» EXERCISE DETAILS
Lay out the listing as a Markdown table with the columns Number and Entry, starting with the line that contains "Open the Financials menu" and going on through the line that contains "Where should I", both included. Skip blank lines, and leave the pictures out.
═════ GIVEN DATA ═════
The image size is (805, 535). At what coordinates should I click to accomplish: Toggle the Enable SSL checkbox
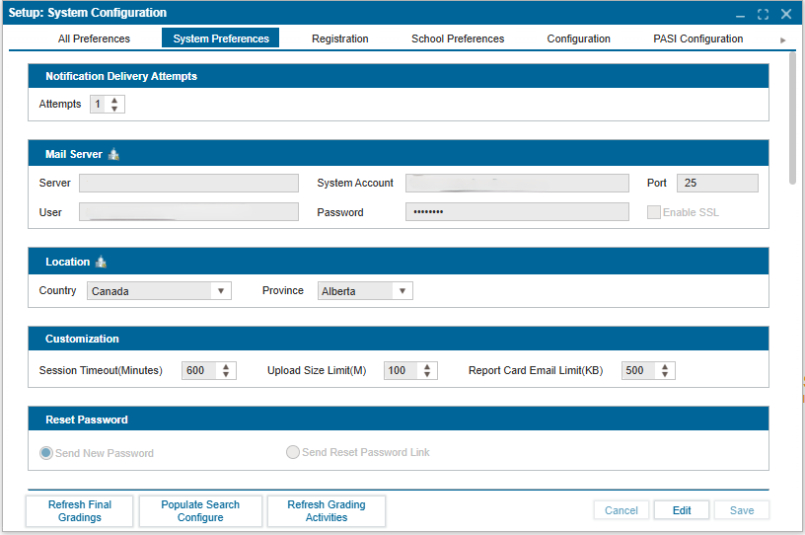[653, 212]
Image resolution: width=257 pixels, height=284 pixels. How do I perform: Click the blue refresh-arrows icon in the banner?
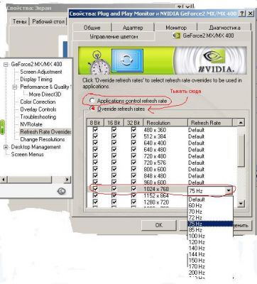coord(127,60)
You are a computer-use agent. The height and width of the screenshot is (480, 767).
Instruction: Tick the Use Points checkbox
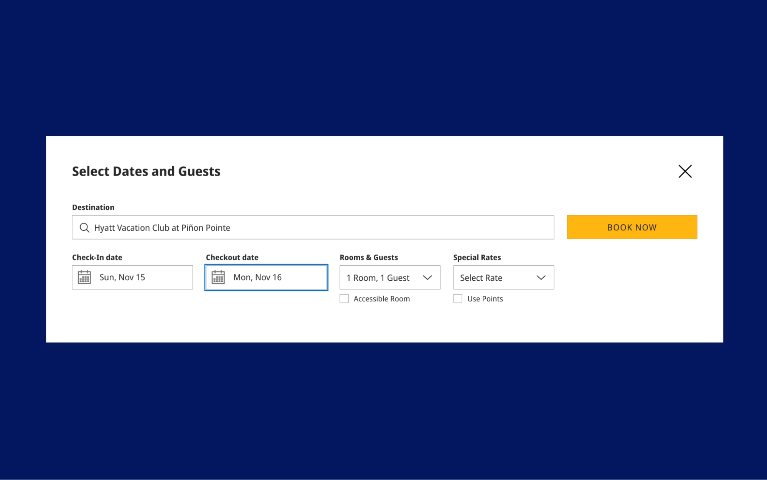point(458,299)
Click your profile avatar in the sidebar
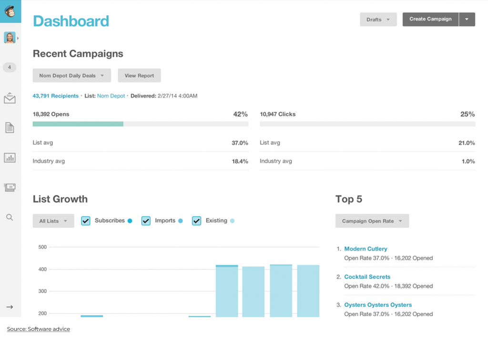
═════
═════ GIVEN DATA ═════
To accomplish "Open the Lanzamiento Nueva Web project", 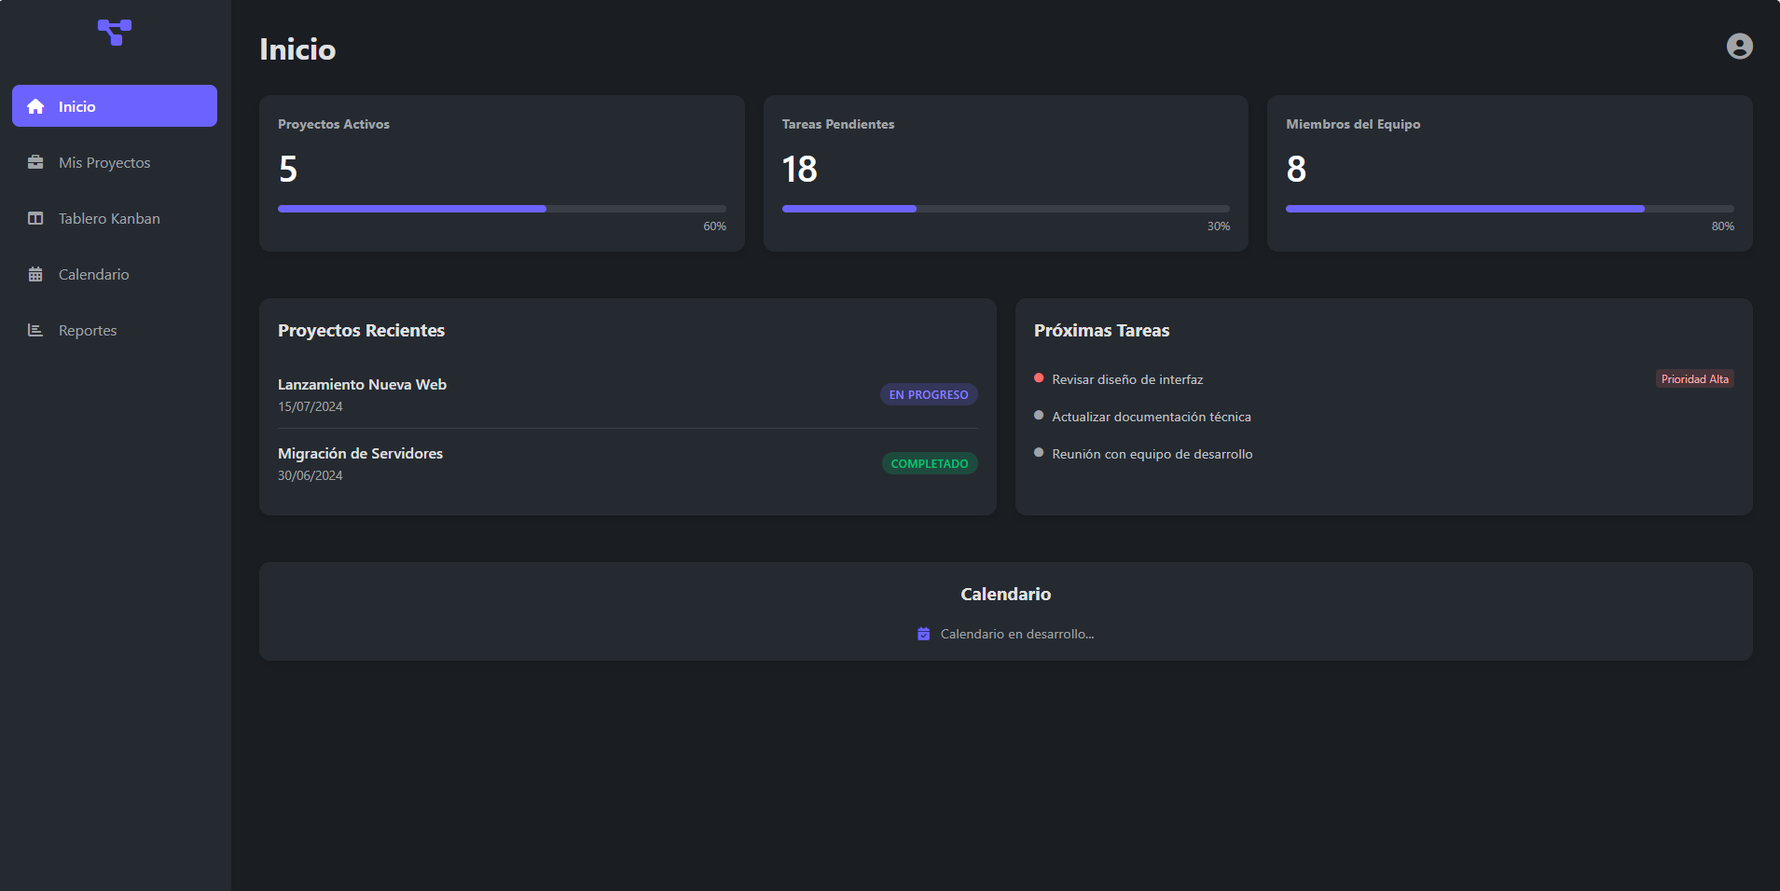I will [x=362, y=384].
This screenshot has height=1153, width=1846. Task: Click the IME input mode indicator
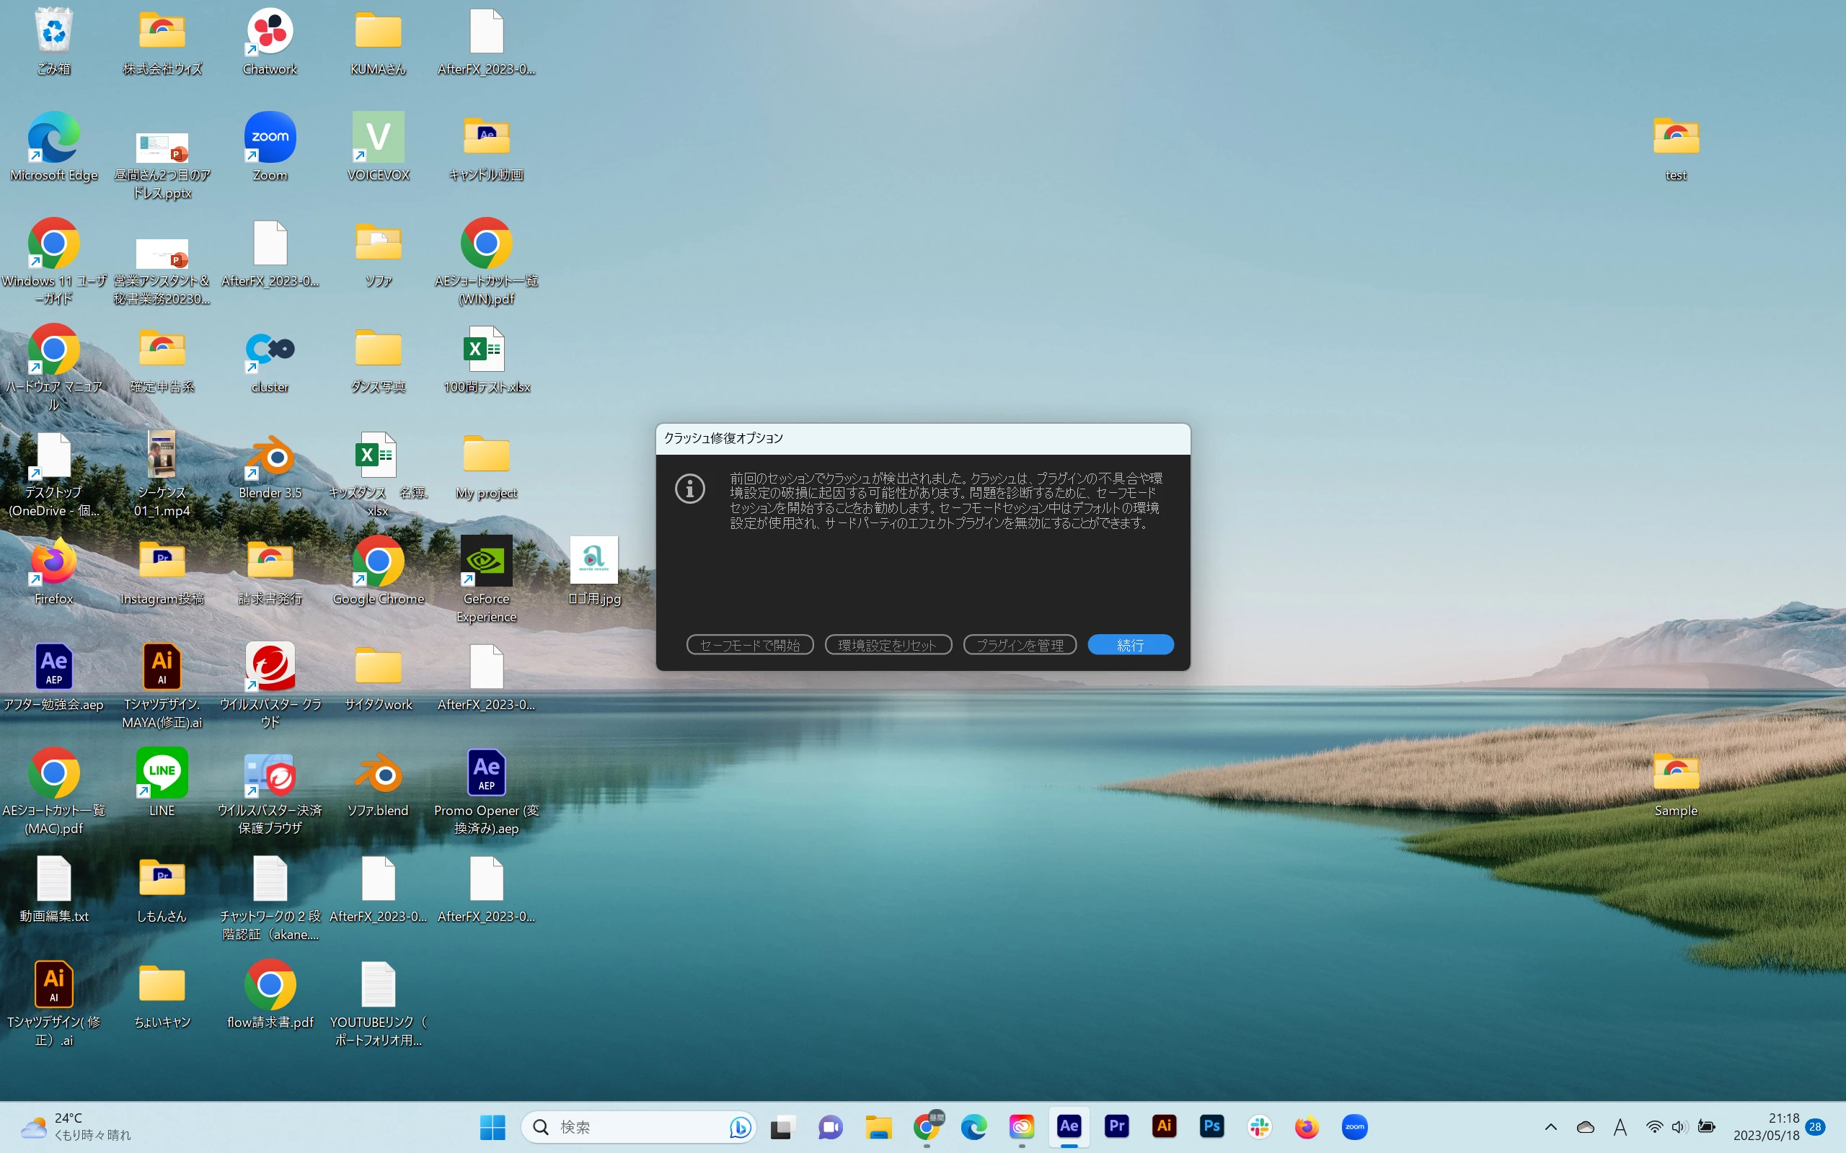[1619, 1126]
═════
═════ GIVEN DATA ═════
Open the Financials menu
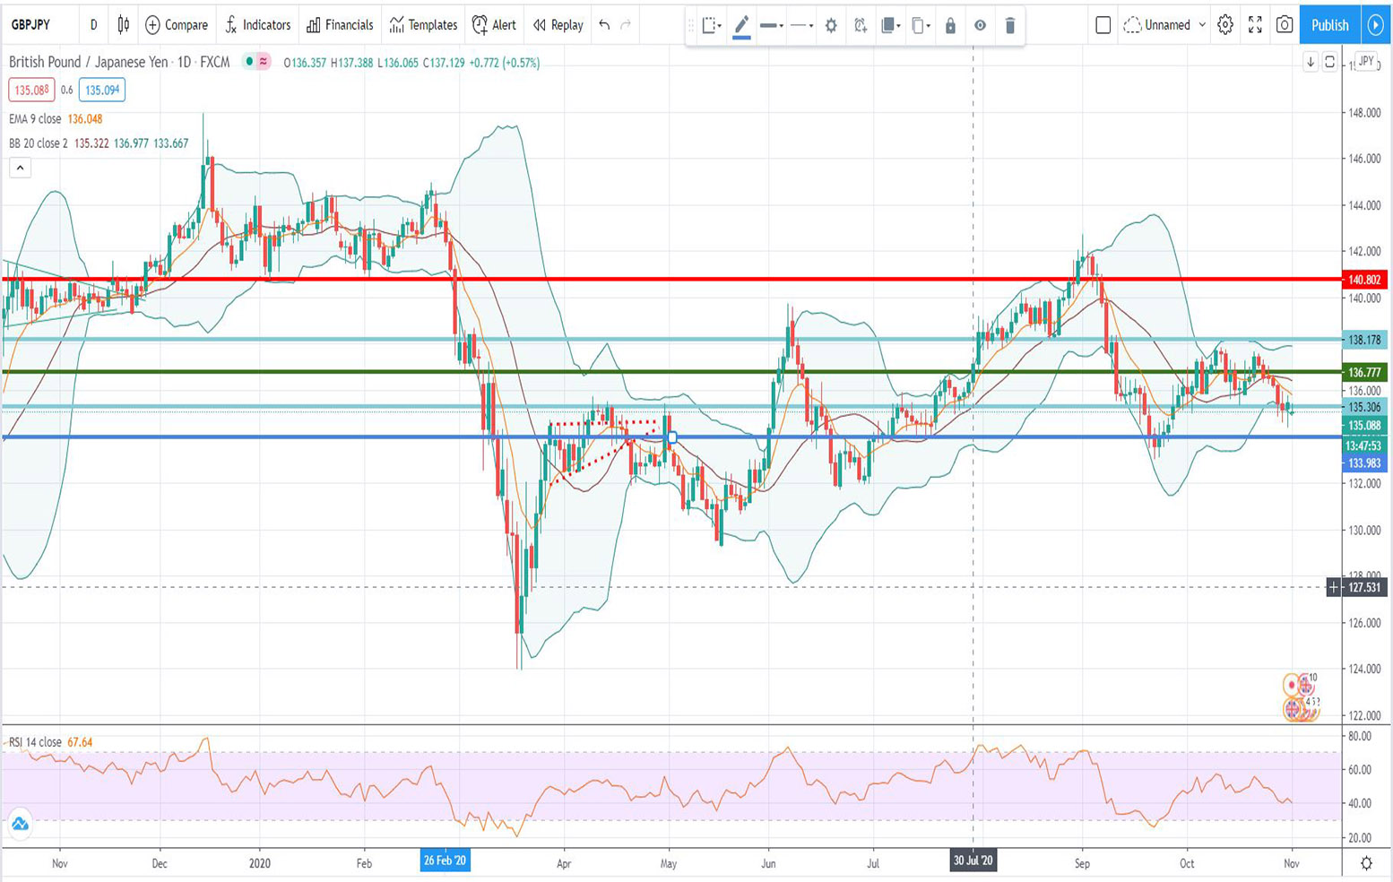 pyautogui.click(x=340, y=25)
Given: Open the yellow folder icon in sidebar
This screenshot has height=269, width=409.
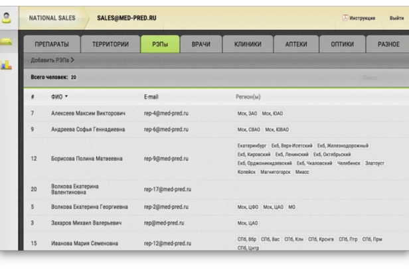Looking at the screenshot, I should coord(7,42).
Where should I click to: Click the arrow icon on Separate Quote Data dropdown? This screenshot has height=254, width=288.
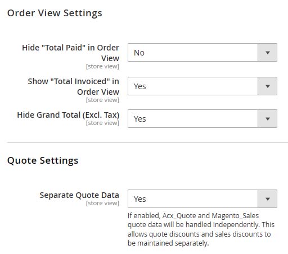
═════
» ANSWER FOR THE TASK
| Number | Entry |
|---|---|
| 1 | Open the Financials menu |
| 2 |  pyautogui.click(x=340, y=25) |
| 3 | Given: Open the yellow folder icon in sidebar |
| 4 | This screenshot has height=269, width=409. |
| 5 | Looking at the screenshot, I should coord(7,42). |
| 6 | Where should I click to: Click the arrow icon on Separate Quote Data dropdown? This screenshot has height=254, width=288. |